Can you provide a public repository uri or something?



Standard lib inclusions are not trivial, it most likely happens for well-known,

mature, PyPI packages, or battle-tested code patterns. Therefore, it's

often better to make a package on PyPI, or, if the code is too short, to submit

your handy chunks on ActiveState. If it deserves a general approbation, it

may be included in Python stdlib.

I was expecting PyPI. Here is the code, please advise on where to submit it:
http://pastebin.com/dbzeasyq
 
P

Pander Musubi

Hi,



As said in a recent thread (a graph data structure IIRC), talking about

new features is far better if we see the code, so anyone can figure what

the code really does.



Can you provide a public repository uri or something?

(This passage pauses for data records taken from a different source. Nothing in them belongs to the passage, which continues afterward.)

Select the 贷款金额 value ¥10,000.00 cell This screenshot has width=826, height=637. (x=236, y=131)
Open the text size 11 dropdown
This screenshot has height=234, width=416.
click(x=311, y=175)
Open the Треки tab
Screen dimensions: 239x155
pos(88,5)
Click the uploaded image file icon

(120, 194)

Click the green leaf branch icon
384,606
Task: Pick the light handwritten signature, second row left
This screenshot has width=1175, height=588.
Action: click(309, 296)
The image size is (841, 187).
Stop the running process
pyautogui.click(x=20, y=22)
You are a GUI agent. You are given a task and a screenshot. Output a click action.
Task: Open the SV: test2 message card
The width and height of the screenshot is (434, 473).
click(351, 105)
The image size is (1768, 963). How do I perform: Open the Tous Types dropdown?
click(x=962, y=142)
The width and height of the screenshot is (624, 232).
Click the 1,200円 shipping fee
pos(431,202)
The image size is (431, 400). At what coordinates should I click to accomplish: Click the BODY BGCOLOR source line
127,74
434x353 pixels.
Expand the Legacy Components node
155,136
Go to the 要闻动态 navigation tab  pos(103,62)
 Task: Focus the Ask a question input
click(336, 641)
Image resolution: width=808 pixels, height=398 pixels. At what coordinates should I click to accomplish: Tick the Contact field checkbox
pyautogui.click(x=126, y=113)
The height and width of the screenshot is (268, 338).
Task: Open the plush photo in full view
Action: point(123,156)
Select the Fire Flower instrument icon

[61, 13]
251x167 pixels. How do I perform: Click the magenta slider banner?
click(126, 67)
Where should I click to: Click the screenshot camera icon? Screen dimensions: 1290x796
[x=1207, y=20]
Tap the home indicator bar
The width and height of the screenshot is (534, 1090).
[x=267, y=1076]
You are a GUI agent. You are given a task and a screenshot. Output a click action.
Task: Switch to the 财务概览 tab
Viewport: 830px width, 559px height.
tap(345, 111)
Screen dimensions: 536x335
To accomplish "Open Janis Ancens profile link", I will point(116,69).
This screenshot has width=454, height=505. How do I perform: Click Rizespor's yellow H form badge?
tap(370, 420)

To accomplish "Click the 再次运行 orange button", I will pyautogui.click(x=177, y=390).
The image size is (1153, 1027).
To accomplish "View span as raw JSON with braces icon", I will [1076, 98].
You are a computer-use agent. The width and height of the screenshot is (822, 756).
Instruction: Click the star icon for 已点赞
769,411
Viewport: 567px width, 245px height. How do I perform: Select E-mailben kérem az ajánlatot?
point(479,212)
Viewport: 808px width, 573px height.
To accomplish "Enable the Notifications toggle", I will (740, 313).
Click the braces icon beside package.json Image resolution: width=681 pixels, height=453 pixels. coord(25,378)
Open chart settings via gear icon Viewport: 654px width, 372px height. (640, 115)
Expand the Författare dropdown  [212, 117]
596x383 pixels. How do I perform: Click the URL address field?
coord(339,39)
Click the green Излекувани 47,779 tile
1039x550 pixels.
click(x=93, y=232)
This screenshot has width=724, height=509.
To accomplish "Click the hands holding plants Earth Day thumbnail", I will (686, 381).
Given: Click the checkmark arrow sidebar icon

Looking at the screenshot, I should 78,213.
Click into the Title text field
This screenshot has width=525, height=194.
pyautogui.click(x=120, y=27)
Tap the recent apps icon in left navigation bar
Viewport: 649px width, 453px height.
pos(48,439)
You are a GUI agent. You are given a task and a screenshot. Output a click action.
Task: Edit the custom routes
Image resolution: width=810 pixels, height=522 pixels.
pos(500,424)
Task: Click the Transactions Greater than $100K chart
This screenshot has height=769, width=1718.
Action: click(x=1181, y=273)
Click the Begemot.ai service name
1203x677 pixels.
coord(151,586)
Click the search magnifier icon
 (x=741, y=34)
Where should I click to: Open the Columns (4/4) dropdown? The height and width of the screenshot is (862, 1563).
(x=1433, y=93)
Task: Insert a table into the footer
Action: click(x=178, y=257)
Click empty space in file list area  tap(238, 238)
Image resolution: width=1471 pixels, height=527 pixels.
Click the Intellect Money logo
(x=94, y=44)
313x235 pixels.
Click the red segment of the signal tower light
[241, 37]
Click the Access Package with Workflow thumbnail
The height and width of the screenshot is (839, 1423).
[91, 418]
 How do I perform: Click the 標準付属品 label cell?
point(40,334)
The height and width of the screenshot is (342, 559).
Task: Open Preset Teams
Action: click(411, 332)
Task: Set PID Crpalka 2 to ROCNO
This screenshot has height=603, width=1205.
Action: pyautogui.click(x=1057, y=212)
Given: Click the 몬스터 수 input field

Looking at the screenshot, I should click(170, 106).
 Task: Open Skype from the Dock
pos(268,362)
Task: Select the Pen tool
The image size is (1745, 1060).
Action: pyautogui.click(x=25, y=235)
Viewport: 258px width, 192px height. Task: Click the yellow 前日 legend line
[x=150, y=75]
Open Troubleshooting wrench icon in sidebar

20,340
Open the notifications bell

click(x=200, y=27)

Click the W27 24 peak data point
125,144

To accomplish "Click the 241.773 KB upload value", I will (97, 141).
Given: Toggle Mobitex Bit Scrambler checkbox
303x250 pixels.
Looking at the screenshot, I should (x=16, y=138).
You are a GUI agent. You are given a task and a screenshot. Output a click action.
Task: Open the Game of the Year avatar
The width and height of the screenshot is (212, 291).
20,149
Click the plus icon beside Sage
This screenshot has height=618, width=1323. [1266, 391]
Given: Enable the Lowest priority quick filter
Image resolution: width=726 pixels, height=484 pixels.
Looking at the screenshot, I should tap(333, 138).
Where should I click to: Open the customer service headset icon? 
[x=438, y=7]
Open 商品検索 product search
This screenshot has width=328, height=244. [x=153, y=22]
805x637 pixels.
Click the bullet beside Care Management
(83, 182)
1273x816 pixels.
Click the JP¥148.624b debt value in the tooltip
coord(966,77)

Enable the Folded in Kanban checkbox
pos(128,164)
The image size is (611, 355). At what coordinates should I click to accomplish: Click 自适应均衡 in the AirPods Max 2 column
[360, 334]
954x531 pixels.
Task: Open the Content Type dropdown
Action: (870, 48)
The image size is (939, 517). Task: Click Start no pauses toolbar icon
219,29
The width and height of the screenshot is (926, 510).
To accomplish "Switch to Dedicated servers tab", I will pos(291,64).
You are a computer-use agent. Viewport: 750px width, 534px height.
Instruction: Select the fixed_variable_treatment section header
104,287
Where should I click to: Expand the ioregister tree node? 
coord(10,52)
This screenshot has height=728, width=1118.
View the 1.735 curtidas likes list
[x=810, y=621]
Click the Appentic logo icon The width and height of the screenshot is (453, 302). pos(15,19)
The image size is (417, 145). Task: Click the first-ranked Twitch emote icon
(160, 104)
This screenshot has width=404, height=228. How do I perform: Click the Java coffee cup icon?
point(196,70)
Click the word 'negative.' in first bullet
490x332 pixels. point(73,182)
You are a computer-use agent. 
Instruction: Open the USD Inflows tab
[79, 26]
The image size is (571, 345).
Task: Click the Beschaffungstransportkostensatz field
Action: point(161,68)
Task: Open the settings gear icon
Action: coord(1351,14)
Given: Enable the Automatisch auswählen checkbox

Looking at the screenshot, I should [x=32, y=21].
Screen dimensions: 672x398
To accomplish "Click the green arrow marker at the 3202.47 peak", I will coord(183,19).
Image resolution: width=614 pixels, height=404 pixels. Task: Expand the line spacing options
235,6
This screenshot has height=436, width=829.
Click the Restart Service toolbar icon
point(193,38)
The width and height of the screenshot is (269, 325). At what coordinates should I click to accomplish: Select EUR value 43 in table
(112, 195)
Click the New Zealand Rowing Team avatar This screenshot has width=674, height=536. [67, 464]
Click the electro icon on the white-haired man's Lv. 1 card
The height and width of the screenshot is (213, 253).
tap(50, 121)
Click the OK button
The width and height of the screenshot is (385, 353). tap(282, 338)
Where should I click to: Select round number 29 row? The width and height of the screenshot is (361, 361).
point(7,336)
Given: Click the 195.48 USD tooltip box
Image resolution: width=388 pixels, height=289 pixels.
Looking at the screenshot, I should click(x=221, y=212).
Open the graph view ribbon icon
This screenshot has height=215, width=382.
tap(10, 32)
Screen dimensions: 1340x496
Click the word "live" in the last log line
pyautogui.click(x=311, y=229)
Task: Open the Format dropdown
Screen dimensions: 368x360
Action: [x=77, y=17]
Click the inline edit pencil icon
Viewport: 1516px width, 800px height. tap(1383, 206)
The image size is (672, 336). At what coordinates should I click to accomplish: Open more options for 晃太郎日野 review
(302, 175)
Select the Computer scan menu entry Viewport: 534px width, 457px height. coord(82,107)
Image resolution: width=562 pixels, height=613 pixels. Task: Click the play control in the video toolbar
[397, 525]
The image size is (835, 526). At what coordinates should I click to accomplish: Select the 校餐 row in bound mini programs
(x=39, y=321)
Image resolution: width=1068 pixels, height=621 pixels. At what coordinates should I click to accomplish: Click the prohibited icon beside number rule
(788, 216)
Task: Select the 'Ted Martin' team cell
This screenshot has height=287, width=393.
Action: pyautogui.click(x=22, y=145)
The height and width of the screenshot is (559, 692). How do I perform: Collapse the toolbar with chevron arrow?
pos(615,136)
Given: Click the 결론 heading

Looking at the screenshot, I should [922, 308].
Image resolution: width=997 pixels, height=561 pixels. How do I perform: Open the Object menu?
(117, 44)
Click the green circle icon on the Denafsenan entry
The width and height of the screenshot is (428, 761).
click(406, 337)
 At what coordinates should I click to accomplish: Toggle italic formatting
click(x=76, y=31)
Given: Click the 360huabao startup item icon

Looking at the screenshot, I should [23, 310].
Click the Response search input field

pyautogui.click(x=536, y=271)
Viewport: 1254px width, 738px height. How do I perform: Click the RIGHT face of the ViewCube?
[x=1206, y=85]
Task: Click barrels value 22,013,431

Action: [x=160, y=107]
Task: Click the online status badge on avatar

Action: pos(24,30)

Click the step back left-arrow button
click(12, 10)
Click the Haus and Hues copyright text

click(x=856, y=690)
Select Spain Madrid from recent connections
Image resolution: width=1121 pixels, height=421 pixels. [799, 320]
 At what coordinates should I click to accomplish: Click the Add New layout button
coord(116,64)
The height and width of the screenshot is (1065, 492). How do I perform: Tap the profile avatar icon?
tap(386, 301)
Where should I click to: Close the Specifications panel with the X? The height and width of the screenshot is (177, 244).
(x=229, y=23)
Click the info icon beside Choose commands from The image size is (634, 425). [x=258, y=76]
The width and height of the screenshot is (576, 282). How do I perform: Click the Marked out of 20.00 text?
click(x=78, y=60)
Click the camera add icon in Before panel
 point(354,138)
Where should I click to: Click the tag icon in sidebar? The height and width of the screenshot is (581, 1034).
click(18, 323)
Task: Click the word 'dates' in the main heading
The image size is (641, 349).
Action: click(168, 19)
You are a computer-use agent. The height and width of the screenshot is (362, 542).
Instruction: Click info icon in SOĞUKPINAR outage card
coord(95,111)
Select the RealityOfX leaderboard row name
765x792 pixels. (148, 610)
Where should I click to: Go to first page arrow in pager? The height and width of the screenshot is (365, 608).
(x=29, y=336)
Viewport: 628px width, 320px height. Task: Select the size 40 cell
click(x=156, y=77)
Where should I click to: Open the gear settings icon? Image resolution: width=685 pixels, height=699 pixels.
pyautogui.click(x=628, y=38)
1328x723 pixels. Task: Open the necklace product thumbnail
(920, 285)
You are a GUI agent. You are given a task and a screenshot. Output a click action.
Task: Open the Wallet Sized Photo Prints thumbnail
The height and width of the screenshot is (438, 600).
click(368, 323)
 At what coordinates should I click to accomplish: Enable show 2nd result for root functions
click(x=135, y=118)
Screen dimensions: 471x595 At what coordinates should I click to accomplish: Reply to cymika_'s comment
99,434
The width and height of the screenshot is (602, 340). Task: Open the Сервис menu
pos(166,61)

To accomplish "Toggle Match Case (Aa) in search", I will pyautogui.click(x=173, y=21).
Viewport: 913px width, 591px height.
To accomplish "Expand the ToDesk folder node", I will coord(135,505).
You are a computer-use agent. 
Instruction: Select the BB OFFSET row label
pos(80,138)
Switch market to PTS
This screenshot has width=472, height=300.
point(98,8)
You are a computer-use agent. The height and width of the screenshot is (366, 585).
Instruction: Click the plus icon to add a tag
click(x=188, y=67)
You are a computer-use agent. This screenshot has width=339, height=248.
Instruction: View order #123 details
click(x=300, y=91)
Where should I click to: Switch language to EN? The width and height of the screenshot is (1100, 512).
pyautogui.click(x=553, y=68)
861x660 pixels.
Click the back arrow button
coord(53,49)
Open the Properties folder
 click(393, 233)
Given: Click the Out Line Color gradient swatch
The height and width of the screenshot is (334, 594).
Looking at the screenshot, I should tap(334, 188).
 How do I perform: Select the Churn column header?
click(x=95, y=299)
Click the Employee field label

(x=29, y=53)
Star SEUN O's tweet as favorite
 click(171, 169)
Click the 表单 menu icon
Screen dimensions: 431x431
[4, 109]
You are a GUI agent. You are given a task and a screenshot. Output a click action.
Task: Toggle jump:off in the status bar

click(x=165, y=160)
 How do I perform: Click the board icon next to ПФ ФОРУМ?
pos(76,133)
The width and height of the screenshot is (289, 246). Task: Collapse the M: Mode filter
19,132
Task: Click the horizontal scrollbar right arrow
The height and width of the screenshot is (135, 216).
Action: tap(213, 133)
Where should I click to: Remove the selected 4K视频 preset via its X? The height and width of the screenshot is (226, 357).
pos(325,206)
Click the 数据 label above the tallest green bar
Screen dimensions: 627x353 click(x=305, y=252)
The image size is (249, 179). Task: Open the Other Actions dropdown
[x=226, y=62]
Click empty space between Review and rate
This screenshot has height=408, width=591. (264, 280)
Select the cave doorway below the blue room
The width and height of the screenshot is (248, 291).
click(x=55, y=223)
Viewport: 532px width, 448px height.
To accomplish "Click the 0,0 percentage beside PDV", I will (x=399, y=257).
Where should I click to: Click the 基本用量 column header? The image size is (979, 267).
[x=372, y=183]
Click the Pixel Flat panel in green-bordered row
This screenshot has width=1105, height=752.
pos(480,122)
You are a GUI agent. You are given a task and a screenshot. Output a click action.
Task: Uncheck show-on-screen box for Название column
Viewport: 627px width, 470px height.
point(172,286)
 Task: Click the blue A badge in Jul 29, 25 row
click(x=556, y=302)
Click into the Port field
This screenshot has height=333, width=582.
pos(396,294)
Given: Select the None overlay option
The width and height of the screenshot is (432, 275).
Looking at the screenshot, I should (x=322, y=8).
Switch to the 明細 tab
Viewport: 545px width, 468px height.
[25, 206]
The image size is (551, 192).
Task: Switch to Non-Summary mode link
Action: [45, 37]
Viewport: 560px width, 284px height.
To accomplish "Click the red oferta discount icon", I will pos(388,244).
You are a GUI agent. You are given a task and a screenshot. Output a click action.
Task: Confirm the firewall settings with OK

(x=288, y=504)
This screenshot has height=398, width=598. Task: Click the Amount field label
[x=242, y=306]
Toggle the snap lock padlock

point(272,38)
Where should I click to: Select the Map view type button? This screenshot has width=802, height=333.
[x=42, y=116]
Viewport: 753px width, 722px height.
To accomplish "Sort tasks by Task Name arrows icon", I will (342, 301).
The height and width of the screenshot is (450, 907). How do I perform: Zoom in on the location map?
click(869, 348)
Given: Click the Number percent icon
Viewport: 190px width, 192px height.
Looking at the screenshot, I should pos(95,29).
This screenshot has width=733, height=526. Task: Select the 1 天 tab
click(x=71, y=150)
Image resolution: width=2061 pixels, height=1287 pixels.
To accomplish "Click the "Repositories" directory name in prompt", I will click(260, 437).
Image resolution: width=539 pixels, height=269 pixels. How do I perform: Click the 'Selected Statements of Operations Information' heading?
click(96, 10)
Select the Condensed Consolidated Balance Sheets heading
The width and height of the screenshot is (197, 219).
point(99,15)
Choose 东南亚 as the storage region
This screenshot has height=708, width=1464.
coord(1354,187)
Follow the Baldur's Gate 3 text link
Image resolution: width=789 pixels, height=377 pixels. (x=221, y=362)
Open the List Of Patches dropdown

Standard lib inclusions are not trivial, it most likely happens for well-known,

mature, PyPI packages, or battle-tested code patterns. Therefore, it's

often better to make a package on PyPI, or, if the code is too short, to submit

your handy chunks on ActiveState. If it deserves a general approbation, it

may be included in Python stdlib.

I was expecting PyPI. Here is the code, please advise on where to submit it:
http://pastebin.com/dbzeasyq
 
S

Steven D'Aprano

I was expecting PyPI. Here is the code, please advise on where to submit
it:
http://pastebin.com/dbzeasyq

If anywhere, either a third-party module, or the unicodedata standard
library module.


Some unanswered questions:

- when would somebody need this function?

- why is is called "decodeUnicodeGeneralCategory" when it
doesn't seem to have anything to do with decoding?

- why is the parameter "sortable" called sortable, when it
doesn't seem to have anything to do with sorting?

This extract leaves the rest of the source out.